Central to the present assessment of contemporary associative models, recency-to-primacy shifts that occur with changes in the spatial or temporal context between the last phase of treatment and testing, such as those described above, indicate that associative accounts of recency effects that assume earlier acquired information is erased are fundamentally in error. The reversion to behavior compatible with initial training indicates that representations of initial training were retained rather than obliterated as is assumed by models that posit retention of only summary statistics which are successively updated. That is, these models assume that summary statistics are updated to reflect the last phase of training, irrevocably replacing information concerning earlier phases of training. Reversion to behavior indicative of initial training without further training denies the irrevocable loss of initial information. Seemingly, there is no simple fix for this failure, which is inherent to any model that assumes only summary statistics control behavior in simple learning situations. Even if subjects are assumed to have both procedural and episodic-like memories, seemingly it is the episodic-like ones that influence conditioned responding because procedural memory lacks information about the order of acquisition of conflicting information that appears to be necessary to account for recency-to-primacy shifts. Acceptance of the existence of episodic memories does not itself provide a full account of recency-to-primacy shifts. But the assumption of episodic memories does at least provide a reservoir for the information that is revealed by such a shift in behavior.

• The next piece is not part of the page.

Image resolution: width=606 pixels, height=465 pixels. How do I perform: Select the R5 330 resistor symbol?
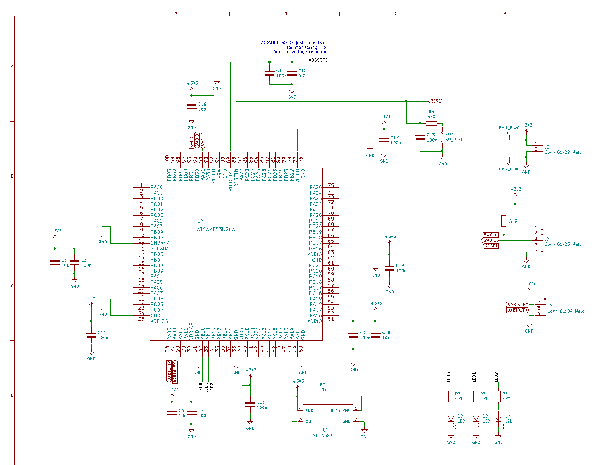(x=430, y=123)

Although the present focus is on assessing associative models, it is interesting to digress momentarily to consider the functional significance of recency-to-primacy shifts. Recency effects have obvious survival value in that contingencies change and recency effects would keep an animal in tune with the immediately prevailing contingencies. Moreover, it is reasonable to assume that, with an increasing passage of time since the last training trial, it is less likely that the next trial will be consistent with the last trial as opposed to an average of all of the preceding trials. An animal designed to process information based on this assumption, assuming that it retains information concerning all prior trials, should switch from behavior indicative of recent events to behavior characterized by the mean value of all prior trials, but not revert to behavior reflecting initial training. Hence, the functional value of initial training being privileged (i.e., primacy effects) is unclear. Perhaps primacy effects have no functional role; that is, primacy effects may be an epiphenomenal consequence of processes that are functional in their other consequences.

The traditional process used to provide a mechanistic account of primacy effects is that initial information can be given more rehearsal time due to limited competition for rehearsal capacity by related information (e.g., Atkinson & Shiffrin, 1968). This view received support from the finding that instructed overt rehearsal enhanced primacy effects (Rundus, 1971). However, there is compelling evidence that better rehearsal is not a fully adequate explanation of primacy effects. For example, stimuli such as kaleidoscope images that seemingly defy rehearsal still yield primacy effects (e.g., Wright, Cook, Rivera, Shyan, Neiworth, & Jitsumori, 1990). Other mechanisms proposed to account for primacy effects, such as distinctiveness (e.g., Murdock, 1960), likely do contribute, but there is compelling evidence that no one of them is all encompassing (for reviews, see Hogarth & Einhorn, 1992; Wright, 1998). More contemporary accounts simply speak of a reduction in retroactive interference with increasing retention intervals (due to waning recency) allowing proactive interference to be evidenced (Wright, 1998). When there are multiple conflicting associations to the same cue, the spatiotemporal context or discrete cues present at testing, by virtue of their similarity to one or another training circumstance, likely act as occasion setters favoring the retrieval of one association as opposed to another (Bouton, 1993, Miller & Oberling, 1998). However credible this view is, it does not explain the emergence of primacy effects as opposed to equal weighting of all prior associations given long retention intervals. Perhaps we will have to accept initially received information being privileged as a primitive. Notably, all of these accounts presuppose the retention of the initially learned material, which is contradictory to the summary statistics assumption of current associative theories in the animal learning tradition.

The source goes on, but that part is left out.